When we tell her “no,” she throws a tantrum…for about 5 seconds, until she sees that we don’t really care, and then she just gets on with her life. During OT, Miss Kim will say, “Are you all done, or do you want some more (puzzle) (beads) (etc.)?” Julianna stares back and then grunts. You can see the gears turning. Will she let me get away without signing? (In case you’re wondering, the answer is “no.”) She finishes her peanut butter sandwich and grunts. “Do you want some more?” I ask. “Say ‘more.’” She reaches for my hands and tries to make ME sign it. It’s not that she can’t—she just doesn’t want to!
Yet for all that she’s two (and how!), most of her development is back around the year- to 15-month mark. She’s still not walking independently (that’s psychological; she’s capable, she just won’t); she’s still very sketchy with a spoon; and she’s only doing rudimentary imitation, with very few consonant/vowel syllables. It’s a very interesting mix.
We celebrated her second birthday yesterday—a day early—and mixed it up with the Superbowl for those who felt the need. I didn’t, so when the crowd left I put the kids to bed so Christian could keep watching. Alex and Julianna were totally overstimulated, and completely shot, so you can imagine there was a lot of shouting, crying and hysterical giggling in the process of going to bed. This was Julianna’s final expression of the day.
(Yes, I’m a Mean Mommy, I took a picture!)
I share all this hilarity—and, if you notice, normalcy!—thinking of this day two years ago…the high drama; the fights with doctors and nurses; the overwhelming mountain of practicalities that had to be dealt with, even though our hearts were breaking; the exhaustion of exclusively breastfeeding a child with a hole in her heart…

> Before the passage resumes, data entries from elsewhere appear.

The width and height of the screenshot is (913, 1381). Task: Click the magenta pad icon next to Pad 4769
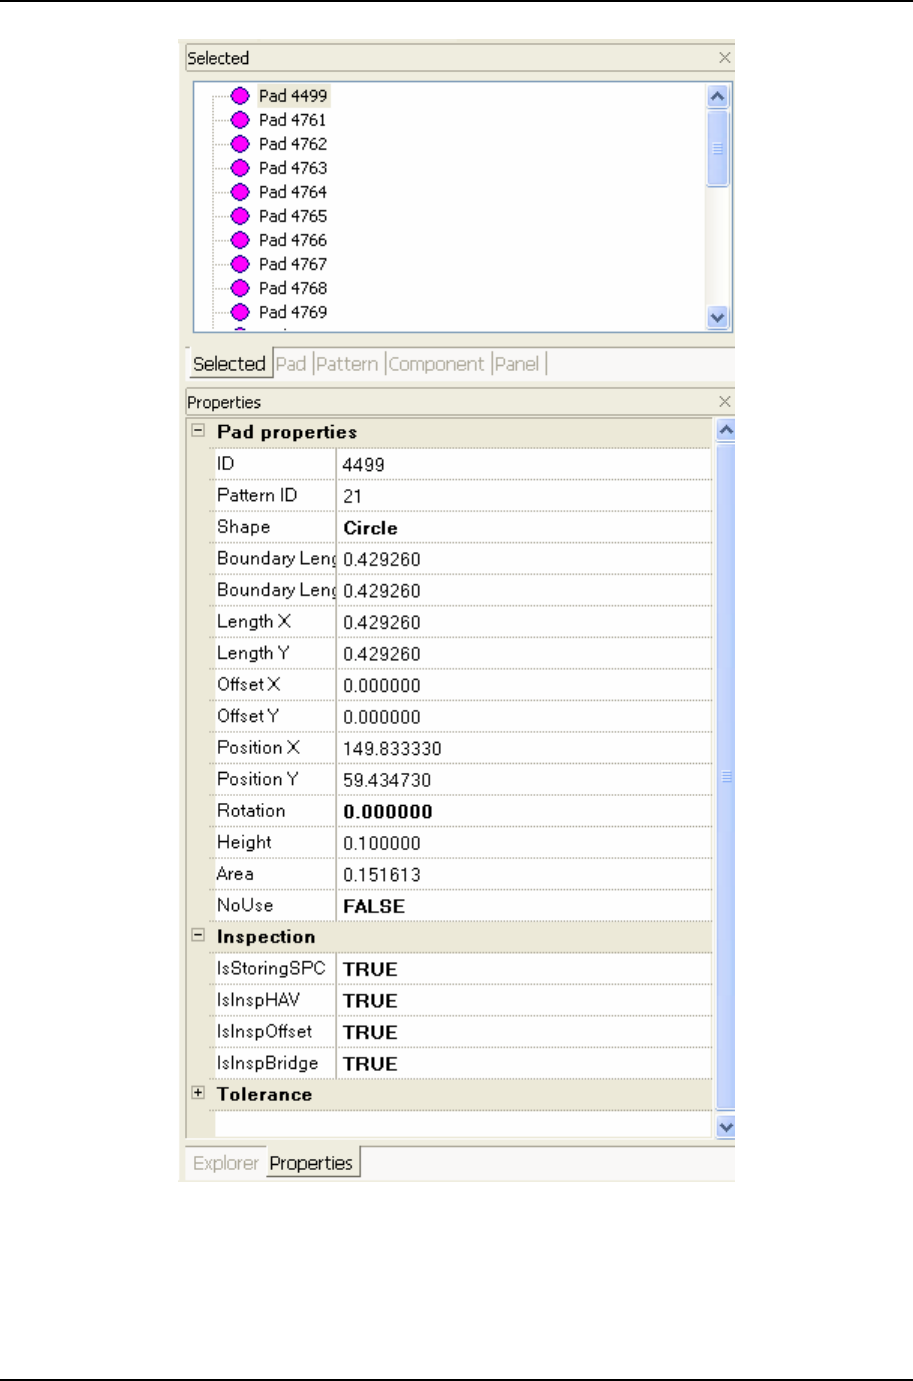240,312
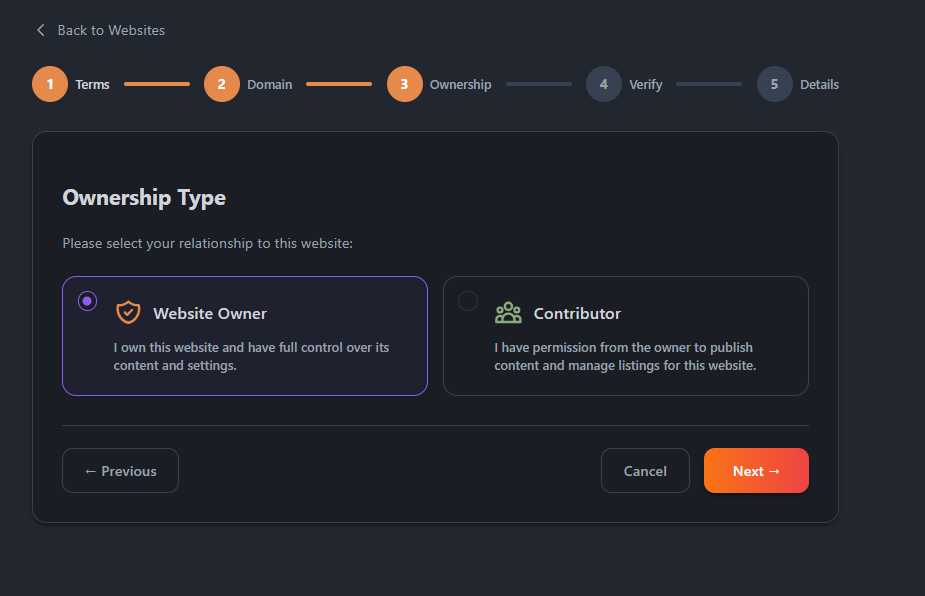Click the Details step label
This screenshot has width=925, height=596.
818,84
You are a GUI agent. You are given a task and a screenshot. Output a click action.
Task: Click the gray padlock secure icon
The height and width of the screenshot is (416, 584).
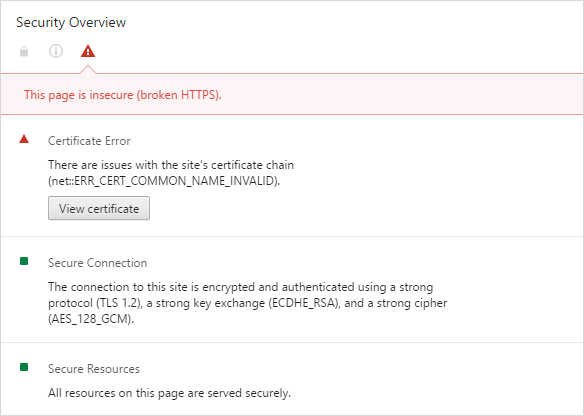point(24,51)
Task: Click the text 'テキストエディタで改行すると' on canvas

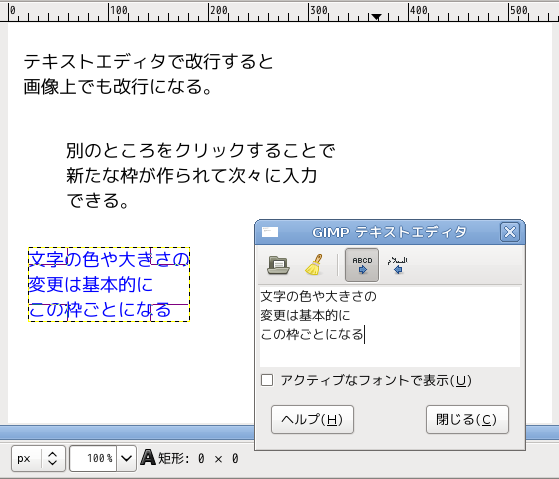Action: pyautogui.click(x=148, y=62)
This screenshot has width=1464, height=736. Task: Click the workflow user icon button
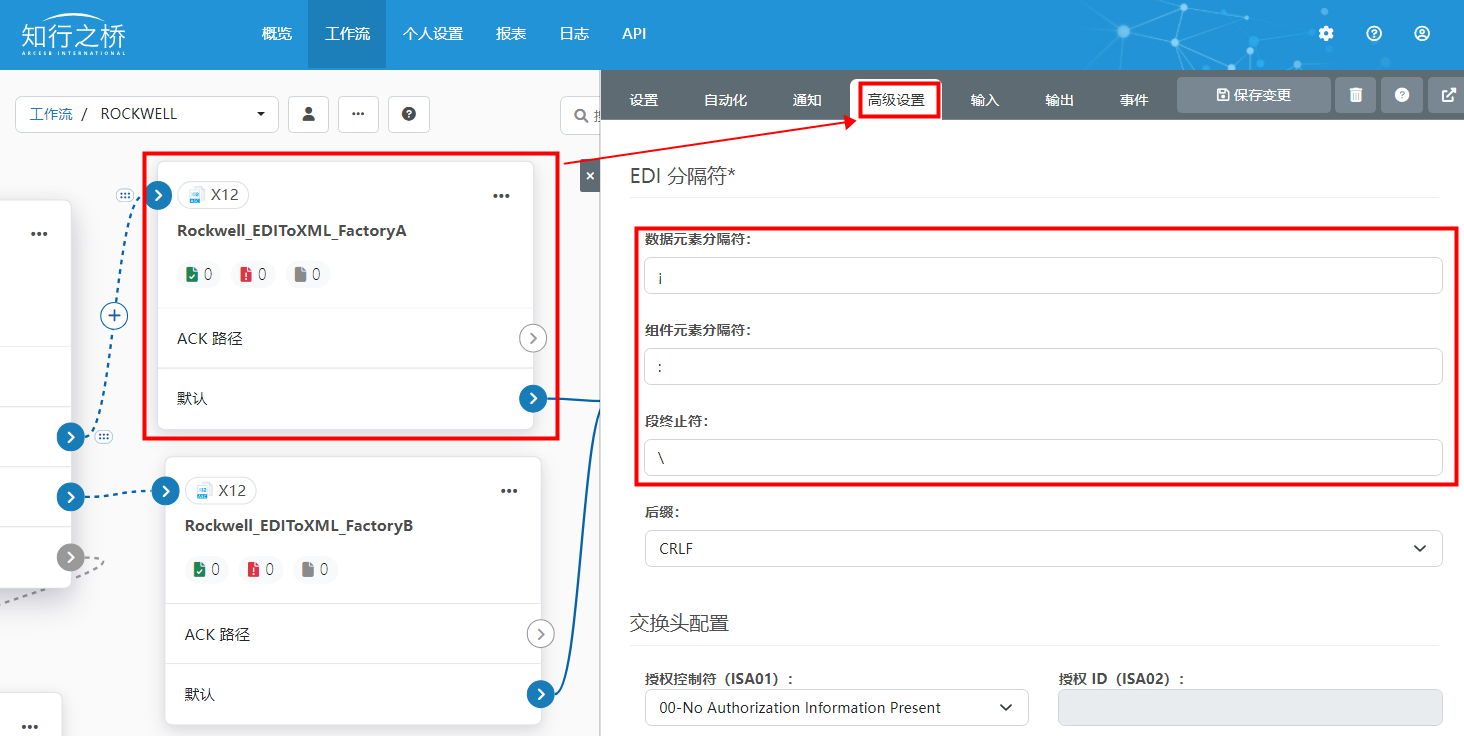click(x=308, y=114)
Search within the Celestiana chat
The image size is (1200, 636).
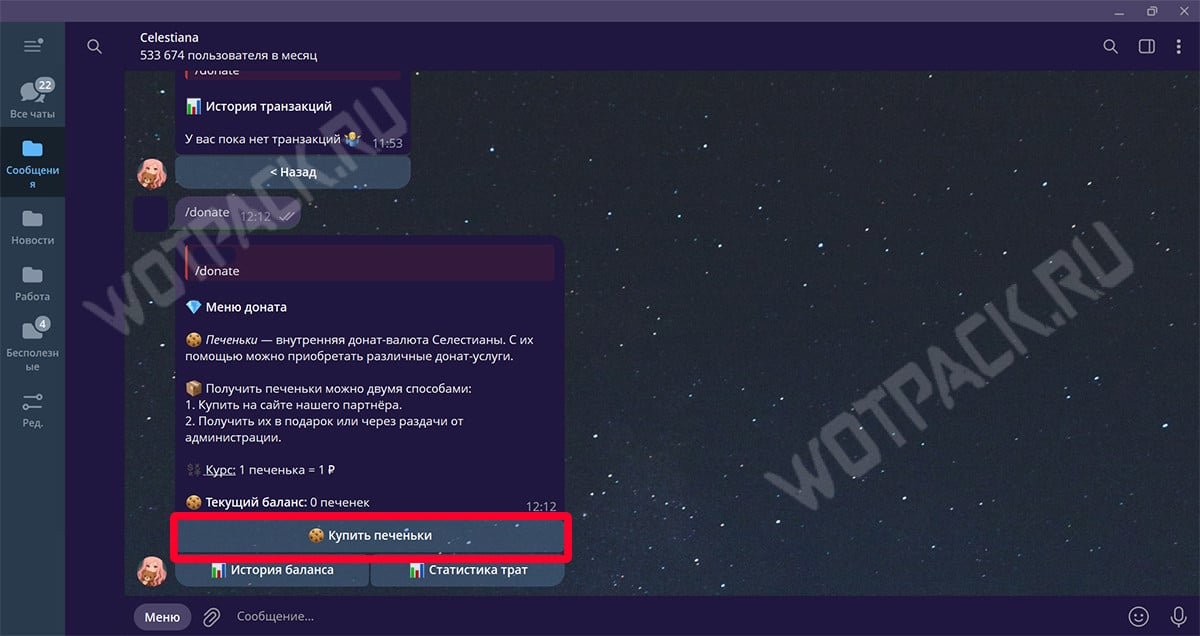(x=1110, y=46)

How far we have come in two years—what healing we have all undergone. Julianna’s heart, and our hearts, are whole again—more so than they were before she came to us. The suffering of those early months, the stress of adapting to a reality filled with echocardiograms and ICUs and therapies…all these things crowned our hearts, patched the broken places with a tender, yet sinewy web of strength. Our capacity for suffering increases our capacity to love, to appreciate the exquisite beauty of life and creation. Our hearts are bigger now than they were two years ago.
I dedicate this post to all those just now starting down this road. I hope that you stumble upon these inadequate words and find comfort in what tremendous beauty you have to look forward to.